WHAT NEEDS TO BE DONE:
Could you reproduce, exactly and alone, the lines running from the one with "The width and" to the end of the data below?

LISTED ENTRIES Start Marker

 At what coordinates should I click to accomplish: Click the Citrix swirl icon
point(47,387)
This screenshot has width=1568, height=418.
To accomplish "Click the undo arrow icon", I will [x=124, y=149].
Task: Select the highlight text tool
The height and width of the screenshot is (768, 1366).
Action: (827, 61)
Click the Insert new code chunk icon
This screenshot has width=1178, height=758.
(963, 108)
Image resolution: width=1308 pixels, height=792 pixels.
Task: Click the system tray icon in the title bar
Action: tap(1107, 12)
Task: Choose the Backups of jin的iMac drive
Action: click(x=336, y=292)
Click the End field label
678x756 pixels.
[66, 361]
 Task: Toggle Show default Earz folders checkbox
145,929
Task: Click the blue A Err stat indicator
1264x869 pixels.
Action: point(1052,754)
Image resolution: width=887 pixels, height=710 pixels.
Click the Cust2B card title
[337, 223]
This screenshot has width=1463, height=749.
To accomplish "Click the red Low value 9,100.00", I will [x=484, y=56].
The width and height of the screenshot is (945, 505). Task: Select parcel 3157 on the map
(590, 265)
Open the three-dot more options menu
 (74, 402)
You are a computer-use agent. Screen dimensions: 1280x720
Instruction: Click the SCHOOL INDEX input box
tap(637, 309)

LISTED ENTRIES End Marker

RESPONSE TO THE EXERCISE:
The width and height of the screenshot is (945, 505). Task: Select parcel 3157 on the map
(590, 265)
Open the three-dot more options menu
 (74, 402)
You are a computer-use agent. Screen dimensions: 1280x720
Instruction: Click the SCHOOL INDEX input box
tap(637, 309)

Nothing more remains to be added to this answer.